少彦名命とは?大己貴命との国造りの途中で常世郷へいってしまう神話界一のかぶき者。日本神話をもとに少彦名命を分かりやすく解説します。
〔一書6〕
ある書はこうつたえている。大国主神は、また大物主神と名付け、また国作大己貴命と号し、また葦原醜男と言い、また八千戈神と言い、また大国玉神と言い、また顕国玉神と言う。その子は、全部で百八十神いる。
そもそも大己貴命は、少彦名命と力を合わせ心を一つにして天下を経営した。また顕見蒼生および家畜のためには、その病を治療する方法を定め、また鳥獣や昆虫の災害(わざわい、害悪、変異現象)を払い除くためには、その災難やたぶらかしを押さえとどめる(呪禁)方法を定めた。これにより、人民は今に至るまでみなこの恩恵を蒙っている。
かつて大己貴命が少彦名命に向かって「われらの造った国は、どうして善くできたといえるだろうか。」と言った。少彦名命はこれに対して「あるいはできたところがある。またあるいはできていないところもある」と答えた。この両者の談は、思うに深遠な趣がある。その後、少彦名命は熊野の岬まで行き至ったところで、遂に常世郷に適ってしまった。またこれとは別に、淡嶋に至って、粟の茎をよじ登れば、弾かれて常世郷に渡り至ったという。

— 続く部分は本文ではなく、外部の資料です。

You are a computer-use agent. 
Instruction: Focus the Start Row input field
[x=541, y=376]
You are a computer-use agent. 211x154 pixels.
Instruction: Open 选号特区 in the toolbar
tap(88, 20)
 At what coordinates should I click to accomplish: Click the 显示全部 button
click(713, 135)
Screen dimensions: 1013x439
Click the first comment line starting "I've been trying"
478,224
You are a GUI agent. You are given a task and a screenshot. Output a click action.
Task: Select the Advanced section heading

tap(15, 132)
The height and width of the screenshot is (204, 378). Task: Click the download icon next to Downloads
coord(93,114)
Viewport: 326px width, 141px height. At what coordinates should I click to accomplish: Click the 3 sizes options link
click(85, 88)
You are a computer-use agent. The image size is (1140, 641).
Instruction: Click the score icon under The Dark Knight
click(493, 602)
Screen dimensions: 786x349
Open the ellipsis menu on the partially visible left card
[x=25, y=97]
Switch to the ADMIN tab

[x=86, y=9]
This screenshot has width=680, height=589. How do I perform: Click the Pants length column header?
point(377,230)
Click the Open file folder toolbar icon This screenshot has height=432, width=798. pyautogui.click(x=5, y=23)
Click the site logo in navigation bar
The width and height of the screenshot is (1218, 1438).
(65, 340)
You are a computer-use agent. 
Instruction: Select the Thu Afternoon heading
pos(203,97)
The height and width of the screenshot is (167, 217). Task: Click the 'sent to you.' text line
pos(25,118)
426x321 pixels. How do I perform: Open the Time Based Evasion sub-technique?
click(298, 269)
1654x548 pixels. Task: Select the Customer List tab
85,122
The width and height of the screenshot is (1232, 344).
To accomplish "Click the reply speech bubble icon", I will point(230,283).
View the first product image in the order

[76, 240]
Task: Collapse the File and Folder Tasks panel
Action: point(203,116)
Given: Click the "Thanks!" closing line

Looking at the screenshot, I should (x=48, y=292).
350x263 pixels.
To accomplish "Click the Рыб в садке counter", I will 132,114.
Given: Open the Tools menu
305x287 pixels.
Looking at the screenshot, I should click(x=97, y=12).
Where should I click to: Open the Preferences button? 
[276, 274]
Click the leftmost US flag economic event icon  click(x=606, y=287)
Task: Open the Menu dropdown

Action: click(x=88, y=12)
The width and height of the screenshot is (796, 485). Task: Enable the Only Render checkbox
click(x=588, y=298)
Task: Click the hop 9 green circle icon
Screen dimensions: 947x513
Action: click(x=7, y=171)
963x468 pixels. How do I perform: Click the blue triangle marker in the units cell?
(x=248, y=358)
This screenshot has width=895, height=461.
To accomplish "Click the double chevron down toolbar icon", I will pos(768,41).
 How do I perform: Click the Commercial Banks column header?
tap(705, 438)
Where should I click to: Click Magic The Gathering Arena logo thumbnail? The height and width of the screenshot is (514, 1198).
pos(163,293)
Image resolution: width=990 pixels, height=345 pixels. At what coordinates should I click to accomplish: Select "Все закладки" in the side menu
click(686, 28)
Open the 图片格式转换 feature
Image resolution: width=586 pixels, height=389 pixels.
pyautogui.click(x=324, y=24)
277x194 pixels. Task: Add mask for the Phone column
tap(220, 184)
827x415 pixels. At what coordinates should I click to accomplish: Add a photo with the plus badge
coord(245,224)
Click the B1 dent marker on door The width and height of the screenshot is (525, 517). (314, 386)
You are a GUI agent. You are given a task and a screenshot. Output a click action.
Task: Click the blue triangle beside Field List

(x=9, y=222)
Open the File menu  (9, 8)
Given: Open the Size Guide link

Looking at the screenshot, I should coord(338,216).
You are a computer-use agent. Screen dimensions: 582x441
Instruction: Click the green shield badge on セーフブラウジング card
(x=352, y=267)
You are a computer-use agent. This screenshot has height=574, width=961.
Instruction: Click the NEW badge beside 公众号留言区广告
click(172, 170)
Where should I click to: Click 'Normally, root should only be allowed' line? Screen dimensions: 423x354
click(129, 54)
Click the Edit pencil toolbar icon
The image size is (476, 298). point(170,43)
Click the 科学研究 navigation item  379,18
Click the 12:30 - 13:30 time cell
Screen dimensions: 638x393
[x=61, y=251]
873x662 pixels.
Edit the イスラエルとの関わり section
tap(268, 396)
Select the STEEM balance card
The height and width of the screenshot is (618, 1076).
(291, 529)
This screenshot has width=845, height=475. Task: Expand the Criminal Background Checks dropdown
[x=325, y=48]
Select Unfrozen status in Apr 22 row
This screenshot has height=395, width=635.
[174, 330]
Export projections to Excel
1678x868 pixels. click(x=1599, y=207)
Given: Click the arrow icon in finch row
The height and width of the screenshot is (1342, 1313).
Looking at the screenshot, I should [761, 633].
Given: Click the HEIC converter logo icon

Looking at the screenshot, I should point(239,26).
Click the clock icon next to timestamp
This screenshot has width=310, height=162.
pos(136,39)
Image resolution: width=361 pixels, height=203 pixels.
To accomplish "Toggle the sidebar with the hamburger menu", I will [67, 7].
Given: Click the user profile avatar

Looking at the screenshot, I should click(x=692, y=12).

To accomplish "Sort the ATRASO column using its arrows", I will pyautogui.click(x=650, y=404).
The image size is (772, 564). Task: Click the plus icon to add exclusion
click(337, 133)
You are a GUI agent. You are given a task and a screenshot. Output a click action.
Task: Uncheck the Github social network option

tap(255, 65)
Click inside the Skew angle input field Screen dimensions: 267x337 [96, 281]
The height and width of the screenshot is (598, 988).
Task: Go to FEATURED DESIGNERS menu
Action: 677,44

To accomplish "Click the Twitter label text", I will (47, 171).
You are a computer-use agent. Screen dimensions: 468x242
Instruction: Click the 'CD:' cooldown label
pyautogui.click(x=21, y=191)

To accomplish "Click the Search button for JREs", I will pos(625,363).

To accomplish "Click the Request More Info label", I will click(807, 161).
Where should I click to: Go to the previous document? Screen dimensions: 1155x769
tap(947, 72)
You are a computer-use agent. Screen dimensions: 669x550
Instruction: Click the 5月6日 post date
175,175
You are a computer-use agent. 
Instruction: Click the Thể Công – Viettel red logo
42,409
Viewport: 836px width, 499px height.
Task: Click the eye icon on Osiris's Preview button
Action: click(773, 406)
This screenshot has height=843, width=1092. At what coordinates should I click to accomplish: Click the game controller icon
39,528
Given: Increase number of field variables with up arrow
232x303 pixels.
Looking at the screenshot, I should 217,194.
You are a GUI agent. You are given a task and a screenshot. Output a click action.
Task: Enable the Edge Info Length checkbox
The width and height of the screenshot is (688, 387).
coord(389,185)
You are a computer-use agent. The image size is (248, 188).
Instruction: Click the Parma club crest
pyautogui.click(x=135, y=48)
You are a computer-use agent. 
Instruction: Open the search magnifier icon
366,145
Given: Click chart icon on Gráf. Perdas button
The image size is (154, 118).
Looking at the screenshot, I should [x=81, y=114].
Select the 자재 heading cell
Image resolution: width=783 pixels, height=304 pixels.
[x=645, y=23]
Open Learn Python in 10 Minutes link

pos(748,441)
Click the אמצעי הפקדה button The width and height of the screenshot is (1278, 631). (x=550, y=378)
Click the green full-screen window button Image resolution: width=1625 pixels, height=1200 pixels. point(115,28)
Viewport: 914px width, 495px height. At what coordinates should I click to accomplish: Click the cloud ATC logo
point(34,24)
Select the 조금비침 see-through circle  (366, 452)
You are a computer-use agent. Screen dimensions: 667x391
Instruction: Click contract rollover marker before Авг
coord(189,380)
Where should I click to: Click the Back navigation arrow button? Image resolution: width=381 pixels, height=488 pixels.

はじめ大己貴神が国を平定するに際して、行き巡り出雲国五十狹狹の小汀に到って飲食しようとした。この時、海上に忽然と人の声がした。そこで驚いて探し求めたけれども、全くなにも見当たらない。しばらくすると、一人の小男が白薟(カガイモまたヤブカラシ)の皮を舟として、鷦鷯(ミソサザイ)の羽を着衣とし、潮流に乗って浮かび到った。大己貴神はさっそく取り上げ掌中に置いてもてあそんでいると、飛び上がって頬を噛んだ。そこでその小男の形状を怪しんで、使いを遣わして天神に申しあげた。その時、高皇産霊尊はその報告を聞き、それで「私の産んだ児は全部で千五百座いる。その中の一児は最悪で、教え育てようにも従わない。私の指の間から漏れ墜ちたのが、きっとそのものだ。可愛がって養育すれば良い。」と云った。少彦名命がこれである。「顕」は、ここでは「于都斯」と云う。「蹈鞴」は、ここでは「多多羅」と云う。「幸魂」は、ここでは「佐枳弥多摩」と云う。「奇魂」は、ここでは「俱斯美侘磨」と云う。「鷦鷯」は、ここでは「裟裟岐」と云う。